A: Probably not. In cases where the police do not witness the crime in
progress and are called out to investigate a crime after it has happened,
the police must make an initial determination as to whether probable cause
exists. Usually that involves questioning any witnesses and/or the suspect
(if the suspect chooses to speak with the police – usually a bad
idea), and examining any physical evidence. If it appears that probable
cause does exist, the police may arrest the suspect (if present) for any
felony cases and for some misdemeanor cases. However many times law enforcement
does not immediately make an arrest, either because it is not clear whether
probable cause exists; or because the crime is a misdemeanor not witnessed
by the police. In these cases, the police generate a report and may either
seek an arrest warrant or forward the case to the Office of the State
These “non-arrest” cases are received by the prosecutor’s
office and reviewed to determine whether a crime was committed. If the
prosecutor determines that no probable cause existed; they do not file
charges. However, when probable cause exists, usually a prosecutor will
either get an arrest warrant or have a “summons” issued for
the suspect, sometimes even if the victim does not want to press charges.

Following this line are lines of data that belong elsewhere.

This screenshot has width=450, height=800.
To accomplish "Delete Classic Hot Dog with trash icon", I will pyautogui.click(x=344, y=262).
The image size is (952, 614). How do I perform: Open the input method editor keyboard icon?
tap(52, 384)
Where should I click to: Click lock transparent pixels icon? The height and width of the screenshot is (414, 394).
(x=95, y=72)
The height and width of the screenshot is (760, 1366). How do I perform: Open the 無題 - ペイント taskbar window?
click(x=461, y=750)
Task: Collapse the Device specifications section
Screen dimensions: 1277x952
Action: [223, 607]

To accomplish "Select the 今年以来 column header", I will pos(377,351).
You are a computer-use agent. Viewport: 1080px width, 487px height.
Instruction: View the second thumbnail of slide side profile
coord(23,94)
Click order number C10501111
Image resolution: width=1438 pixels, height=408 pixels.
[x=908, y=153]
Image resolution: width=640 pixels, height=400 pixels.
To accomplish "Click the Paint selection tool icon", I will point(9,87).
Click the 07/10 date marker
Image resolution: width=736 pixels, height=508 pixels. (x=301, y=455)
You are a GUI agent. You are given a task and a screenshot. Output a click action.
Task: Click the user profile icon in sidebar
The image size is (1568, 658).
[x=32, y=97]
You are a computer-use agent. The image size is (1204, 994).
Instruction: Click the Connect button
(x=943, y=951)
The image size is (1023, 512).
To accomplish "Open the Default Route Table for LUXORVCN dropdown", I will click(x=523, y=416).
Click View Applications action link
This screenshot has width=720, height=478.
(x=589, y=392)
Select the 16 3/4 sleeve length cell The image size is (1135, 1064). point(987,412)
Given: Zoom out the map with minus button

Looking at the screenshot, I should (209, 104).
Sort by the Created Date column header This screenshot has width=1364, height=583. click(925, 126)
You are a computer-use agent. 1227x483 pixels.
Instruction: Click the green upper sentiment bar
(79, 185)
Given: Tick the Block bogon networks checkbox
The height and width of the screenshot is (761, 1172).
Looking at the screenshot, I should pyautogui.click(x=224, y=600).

Weeks, months, or even years after the original incident occurred, the
suspect may be at home or at or at work when, much to their surprise,
the police come knocking with an arrest warrant. Or, a person may get
pulled over for something simple, like speeding, but end up getting arrested
on a warrant that was issued from the old forgotten incident.
If you, or someone you know, is ever a suspect in a criminal case, and
you are not arrested at the time of the incident, do not assume that the
story has ended. Instead, get a criminal defense attorney. DO NOT try
to talk to anyone yourself (“You have the right to remain silent.
Anything you say will be used against you…”). An attorney
can monitor the progress of the case for you and give you a voice in the
process. Whether talking with the investigating police officer or discussing
the matter with the reviewing prosecutor, your attorney may be able to
offer insight or information that convinces law enforcement not to file charges.